After a late summer heatwave, more than 100 Georgia counties — including all of metro Atlanta — had been under a state-mandated drought response. In late October, 96% of the state was experiencing some level of dry or drought conditions.

Now, the state is nearly drought-free. According to the most recent update of the U.S. Drought Monitor, 96% of Georgia is not in any category of drought.

“We’ve had some beneficial rainfall over the past two to three weeks that have really helped,” said Bill Murphey, state climatologist with the Georgia Environmental Protection Division.

September and early October were very hot and very dry in Georgia, resulting in a rapidly-developing drought that spread across much of the state. Atlanta had 20 consecutive days without measurable rain in September, and some places got permission from the state to institute local water use restrictions.
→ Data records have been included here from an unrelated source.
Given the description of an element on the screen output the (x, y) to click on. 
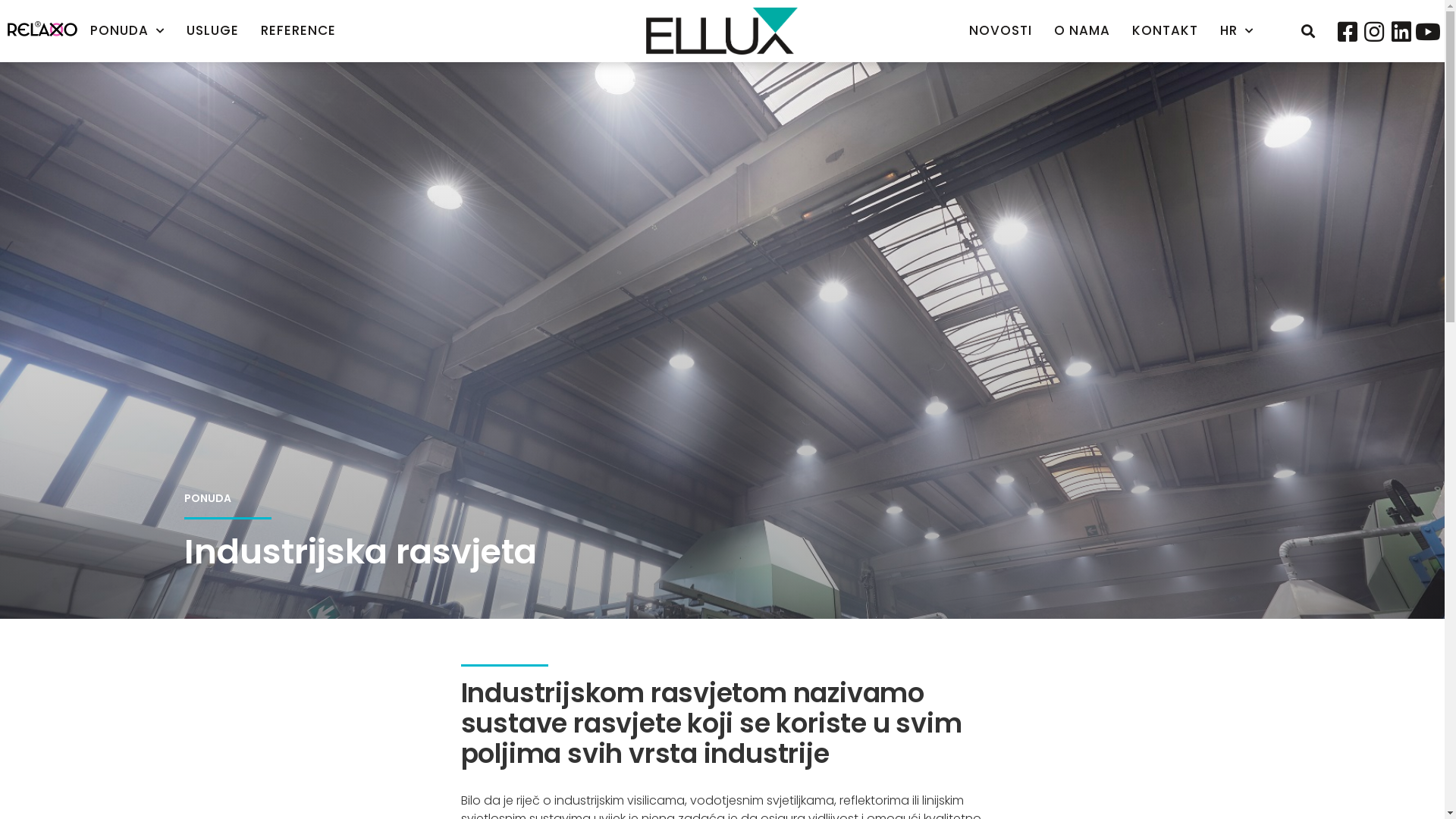
USLUGE Element type: text (212, 30)
KONTAKT Element type: text (1165, 30)
PONUDA Element type: text (127, 30)
HR Element type: text (1236, 30)
O NAMA Element type: text (1081, 30)
REFERENCE Element type: text (298, 30)
NOVOSTI Element type: text (1000, 30)
RELAXO Element type: text (42, 28)
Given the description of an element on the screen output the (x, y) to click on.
By late October, the state EPD had called for a “Level 1” drought response in most of Georgia. That level of response doesn’t require water use restrictions but does direct agencies to conduct pubic outreach campaigns on water resources and conservation.

The state has ended those requirements.

“We’re going into winter in pretty good shape,” said Jac Capp, chief of the watershed protection branch for Georgia EPD. “Lake Lanier is higher than it historically is on average for this time of year.”

The handful of places that had stricter water use rules, such as limiting outdoor watering, are set see those expire Dec. 31, according to the EPD. Those include Griffin, Forsyth and Senoia, and Coweta and Fayette Counties.